──────── Records

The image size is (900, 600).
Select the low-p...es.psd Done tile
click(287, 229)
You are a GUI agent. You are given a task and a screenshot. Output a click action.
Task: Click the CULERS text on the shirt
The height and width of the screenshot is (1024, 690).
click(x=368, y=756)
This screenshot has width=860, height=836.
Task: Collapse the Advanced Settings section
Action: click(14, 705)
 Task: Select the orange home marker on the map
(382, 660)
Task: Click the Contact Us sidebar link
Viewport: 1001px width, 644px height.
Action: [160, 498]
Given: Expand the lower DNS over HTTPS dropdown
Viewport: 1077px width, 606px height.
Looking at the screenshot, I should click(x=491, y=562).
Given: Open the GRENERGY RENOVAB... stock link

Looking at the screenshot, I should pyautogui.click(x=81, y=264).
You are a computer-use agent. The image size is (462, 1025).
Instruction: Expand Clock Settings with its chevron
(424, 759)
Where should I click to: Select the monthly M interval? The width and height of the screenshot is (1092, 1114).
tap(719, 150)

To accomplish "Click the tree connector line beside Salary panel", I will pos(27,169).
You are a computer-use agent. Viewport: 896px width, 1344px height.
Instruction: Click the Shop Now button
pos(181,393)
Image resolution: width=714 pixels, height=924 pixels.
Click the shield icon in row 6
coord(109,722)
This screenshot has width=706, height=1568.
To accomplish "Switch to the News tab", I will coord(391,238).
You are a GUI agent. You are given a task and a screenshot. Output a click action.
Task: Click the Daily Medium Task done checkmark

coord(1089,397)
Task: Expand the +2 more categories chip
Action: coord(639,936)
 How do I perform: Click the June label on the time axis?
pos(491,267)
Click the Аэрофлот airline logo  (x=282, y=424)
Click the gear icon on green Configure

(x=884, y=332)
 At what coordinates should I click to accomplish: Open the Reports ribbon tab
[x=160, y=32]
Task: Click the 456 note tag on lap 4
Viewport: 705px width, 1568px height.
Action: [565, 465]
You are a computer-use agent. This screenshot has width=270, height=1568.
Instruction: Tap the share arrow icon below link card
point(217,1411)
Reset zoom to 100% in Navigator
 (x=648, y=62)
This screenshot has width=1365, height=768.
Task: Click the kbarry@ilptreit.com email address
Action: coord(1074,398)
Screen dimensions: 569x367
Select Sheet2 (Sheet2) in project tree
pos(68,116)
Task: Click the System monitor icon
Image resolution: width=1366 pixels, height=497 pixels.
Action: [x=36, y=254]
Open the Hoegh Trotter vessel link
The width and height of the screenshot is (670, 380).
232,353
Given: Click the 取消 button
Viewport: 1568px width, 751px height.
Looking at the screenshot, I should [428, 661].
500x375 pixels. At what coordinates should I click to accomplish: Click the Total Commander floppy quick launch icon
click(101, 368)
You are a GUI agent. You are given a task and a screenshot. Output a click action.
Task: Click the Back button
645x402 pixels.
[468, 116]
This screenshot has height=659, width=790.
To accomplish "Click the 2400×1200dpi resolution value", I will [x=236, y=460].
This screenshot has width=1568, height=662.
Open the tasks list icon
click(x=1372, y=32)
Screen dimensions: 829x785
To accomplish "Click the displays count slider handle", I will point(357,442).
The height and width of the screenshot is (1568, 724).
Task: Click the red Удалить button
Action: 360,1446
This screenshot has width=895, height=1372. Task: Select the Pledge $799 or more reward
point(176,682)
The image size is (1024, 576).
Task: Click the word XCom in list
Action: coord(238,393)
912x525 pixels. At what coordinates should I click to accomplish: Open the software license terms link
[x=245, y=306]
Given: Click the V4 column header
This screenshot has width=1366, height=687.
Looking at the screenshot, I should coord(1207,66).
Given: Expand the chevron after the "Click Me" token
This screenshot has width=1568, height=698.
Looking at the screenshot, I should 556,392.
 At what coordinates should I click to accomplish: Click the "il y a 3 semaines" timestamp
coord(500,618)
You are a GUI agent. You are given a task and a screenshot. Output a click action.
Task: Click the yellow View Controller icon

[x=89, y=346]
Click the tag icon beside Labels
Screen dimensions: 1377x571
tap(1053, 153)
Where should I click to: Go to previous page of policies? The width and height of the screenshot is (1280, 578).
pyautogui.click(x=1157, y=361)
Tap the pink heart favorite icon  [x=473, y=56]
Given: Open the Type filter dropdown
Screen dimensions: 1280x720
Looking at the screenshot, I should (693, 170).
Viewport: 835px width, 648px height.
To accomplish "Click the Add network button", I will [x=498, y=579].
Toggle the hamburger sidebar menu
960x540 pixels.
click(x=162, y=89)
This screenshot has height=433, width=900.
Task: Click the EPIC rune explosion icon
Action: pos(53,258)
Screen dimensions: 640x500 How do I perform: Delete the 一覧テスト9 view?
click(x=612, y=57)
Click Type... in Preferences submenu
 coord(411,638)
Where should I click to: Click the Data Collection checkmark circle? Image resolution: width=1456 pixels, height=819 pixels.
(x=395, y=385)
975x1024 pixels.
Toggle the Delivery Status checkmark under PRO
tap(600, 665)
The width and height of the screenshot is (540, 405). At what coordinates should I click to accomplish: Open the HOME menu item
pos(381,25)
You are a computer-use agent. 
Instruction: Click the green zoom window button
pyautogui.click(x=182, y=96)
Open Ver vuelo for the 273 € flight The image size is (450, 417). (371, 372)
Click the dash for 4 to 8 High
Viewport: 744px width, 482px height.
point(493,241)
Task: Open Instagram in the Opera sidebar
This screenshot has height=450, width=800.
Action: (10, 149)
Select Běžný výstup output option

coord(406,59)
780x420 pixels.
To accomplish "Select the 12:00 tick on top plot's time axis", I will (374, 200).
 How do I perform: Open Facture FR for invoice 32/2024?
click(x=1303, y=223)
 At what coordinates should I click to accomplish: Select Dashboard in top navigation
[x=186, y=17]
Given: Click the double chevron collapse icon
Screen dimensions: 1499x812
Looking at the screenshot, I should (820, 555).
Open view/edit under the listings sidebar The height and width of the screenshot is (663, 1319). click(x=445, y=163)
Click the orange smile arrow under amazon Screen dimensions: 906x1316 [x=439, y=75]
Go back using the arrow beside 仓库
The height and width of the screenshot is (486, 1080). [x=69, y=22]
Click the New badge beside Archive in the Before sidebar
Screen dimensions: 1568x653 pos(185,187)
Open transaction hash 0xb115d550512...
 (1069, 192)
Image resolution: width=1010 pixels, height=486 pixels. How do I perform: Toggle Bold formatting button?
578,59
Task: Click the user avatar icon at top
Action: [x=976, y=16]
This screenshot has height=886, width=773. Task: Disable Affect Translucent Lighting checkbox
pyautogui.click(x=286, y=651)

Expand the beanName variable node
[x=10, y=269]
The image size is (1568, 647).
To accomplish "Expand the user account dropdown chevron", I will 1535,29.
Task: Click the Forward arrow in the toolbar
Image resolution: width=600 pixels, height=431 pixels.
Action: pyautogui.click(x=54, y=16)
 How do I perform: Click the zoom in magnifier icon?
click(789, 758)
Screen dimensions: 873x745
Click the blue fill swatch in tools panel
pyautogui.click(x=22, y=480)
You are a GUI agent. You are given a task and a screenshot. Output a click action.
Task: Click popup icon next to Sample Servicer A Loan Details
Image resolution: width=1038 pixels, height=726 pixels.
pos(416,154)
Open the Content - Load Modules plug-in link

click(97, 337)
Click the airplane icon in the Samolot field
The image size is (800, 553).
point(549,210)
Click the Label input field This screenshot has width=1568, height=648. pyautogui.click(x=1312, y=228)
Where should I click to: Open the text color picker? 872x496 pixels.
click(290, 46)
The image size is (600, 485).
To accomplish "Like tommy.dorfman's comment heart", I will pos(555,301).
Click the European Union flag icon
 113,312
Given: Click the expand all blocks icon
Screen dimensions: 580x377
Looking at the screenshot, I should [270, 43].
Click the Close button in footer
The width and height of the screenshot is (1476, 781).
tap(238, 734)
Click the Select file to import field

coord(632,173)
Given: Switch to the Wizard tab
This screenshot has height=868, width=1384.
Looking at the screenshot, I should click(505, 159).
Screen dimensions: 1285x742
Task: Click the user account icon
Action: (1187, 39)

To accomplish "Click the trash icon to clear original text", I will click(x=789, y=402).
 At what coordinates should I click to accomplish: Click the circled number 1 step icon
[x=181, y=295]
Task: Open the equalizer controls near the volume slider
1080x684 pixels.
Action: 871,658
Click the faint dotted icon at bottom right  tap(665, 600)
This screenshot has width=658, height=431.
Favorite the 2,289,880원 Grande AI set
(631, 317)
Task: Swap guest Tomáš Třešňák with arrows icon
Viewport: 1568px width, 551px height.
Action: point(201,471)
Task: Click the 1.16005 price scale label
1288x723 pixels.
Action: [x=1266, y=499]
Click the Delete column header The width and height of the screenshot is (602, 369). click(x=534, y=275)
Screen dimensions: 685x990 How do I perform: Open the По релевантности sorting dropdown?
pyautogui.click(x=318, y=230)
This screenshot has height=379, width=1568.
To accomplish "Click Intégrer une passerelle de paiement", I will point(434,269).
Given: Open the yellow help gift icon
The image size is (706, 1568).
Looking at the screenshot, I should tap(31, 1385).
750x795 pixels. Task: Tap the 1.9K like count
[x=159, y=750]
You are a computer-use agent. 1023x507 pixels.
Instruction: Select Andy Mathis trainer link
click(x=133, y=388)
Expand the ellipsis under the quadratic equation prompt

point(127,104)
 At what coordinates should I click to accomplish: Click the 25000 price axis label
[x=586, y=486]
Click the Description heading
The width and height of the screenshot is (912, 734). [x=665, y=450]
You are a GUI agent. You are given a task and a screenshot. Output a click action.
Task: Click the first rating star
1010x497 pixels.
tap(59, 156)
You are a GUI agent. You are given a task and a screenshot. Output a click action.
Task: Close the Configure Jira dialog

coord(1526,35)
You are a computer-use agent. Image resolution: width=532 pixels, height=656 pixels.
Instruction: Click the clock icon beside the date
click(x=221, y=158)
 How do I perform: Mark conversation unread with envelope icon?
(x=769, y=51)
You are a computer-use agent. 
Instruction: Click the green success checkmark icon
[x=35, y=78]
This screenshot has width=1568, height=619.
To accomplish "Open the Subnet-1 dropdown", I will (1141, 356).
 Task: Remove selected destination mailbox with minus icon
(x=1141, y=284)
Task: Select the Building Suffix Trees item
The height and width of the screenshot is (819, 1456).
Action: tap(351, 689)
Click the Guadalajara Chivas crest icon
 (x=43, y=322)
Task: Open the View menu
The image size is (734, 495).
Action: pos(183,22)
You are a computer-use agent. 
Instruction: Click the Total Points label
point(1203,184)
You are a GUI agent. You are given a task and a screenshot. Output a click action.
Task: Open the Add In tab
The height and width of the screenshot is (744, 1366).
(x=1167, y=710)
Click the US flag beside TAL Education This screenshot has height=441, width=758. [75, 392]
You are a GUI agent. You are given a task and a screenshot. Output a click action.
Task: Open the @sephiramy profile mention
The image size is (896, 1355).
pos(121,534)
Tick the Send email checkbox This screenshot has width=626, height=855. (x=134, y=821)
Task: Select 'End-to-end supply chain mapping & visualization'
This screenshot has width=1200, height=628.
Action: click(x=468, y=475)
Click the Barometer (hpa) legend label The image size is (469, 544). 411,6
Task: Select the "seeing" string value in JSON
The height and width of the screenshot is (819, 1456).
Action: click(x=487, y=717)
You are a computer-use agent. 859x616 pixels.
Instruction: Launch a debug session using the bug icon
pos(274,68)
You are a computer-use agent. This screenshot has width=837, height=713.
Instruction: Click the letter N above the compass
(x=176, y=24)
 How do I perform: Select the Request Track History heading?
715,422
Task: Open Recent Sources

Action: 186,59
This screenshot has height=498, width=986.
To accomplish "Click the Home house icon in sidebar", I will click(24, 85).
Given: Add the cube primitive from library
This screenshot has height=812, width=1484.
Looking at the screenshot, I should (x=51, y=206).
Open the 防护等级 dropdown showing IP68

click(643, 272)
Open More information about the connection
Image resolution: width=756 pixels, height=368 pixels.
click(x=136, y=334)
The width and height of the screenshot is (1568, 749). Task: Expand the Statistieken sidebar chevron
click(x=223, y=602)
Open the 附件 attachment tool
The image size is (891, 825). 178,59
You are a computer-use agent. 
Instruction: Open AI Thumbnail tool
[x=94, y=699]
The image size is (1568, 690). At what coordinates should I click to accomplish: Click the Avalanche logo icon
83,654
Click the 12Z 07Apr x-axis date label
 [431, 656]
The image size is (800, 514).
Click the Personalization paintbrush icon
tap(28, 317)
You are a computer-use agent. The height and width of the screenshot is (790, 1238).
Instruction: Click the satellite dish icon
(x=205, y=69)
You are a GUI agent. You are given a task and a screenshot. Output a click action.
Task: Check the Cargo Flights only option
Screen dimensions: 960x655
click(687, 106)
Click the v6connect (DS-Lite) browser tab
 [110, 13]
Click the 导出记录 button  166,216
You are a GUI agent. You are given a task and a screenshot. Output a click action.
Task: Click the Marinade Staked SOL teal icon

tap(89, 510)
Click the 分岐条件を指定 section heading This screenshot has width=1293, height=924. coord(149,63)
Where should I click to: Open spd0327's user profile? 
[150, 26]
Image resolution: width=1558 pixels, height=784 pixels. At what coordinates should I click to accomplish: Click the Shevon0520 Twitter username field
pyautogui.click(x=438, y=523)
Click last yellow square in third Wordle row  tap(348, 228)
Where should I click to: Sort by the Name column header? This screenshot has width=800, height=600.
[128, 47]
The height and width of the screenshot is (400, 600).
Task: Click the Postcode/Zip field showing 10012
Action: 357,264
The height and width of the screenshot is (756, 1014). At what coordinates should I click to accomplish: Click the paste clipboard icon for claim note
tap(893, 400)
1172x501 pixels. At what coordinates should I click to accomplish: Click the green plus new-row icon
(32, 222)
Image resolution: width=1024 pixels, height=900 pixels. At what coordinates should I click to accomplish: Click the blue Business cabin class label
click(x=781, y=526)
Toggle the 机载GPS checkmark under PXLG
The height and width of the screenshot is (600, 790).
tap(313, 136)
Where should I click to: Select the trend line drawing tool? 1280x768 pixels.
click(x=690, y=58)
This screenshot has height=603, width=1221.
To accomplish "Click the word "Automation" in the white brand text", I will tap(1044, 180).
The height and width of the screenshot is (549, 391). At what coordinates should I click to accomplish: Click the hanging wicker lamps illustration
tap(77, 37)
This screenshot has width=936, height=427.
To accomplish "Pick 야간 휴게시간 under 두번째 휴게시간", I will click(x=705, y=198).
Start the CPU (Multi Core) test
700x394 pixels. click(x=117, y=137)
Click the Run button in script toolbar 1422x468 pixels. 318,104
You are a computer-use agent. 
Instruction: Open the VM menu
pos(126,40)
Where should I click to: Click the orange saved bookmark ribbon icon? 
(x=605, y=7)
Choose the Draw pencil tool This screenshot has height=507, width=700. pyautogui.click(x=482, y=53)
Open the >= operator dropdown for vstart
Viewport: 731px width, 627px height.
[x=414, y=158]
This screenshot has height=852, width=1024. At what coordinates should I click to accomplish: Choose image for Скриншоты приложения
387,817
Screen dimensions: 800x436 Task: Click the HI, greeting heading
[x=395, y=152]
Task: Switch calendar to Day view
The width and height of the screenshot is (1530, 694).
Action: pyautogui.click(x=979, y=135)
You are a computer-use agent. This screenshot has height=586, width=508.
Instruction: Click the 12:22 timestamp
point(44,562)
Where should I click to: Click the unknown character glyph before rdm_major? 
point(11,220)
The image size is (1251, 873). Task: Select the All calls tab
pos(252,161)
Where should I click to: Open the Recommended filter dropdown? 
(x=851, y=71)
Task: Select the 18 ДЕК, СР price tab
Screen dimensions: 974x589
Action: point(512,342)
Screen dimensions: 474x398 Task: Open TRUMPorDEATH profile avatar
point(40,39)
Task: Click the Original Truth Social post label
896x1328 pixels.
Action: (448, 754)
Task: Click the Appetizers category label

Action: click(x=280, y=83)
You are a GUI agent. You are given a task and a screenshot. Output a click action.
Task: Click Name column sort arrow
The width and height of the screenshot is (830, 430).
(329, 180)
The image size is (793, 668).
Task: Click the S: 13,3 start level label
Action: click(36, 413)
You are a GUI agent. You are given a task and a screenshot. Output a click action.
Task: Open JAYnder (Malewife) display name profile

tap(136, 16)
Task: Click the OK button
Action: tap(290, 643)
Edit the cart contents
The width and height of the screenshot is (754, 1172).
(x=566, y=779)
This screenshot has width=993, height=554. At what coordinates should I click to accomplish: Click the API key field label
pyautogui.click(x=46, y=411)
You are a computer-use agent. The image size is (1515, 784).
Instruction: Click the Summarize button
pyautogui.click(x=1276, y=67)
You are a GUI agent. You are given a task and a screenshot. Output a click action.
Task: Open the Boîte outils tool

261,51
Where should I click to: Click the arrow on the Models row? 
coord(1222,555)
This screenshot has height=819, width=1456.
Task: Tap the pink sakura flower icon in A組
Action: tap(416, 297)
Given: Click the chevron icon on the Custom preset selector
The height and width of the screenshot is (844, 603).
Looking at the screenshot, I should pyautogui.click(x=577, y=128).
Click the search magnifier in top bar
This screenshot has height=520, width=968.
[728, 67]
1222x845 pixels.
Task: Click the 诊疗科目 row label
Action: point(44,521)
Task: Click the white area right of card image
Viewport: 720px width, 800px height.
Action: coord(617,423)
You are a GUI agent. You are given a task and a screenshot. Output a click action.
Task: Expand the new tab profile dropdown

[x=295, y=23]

────────────────

The problem
Across the data, find each line that has "value" in it and copy that line.

Result of this exercise
To accomplish "Click the 2400×1200dpi resolution value", I will [x=236, y=460].
Task: Select the "seeing" string value in JSON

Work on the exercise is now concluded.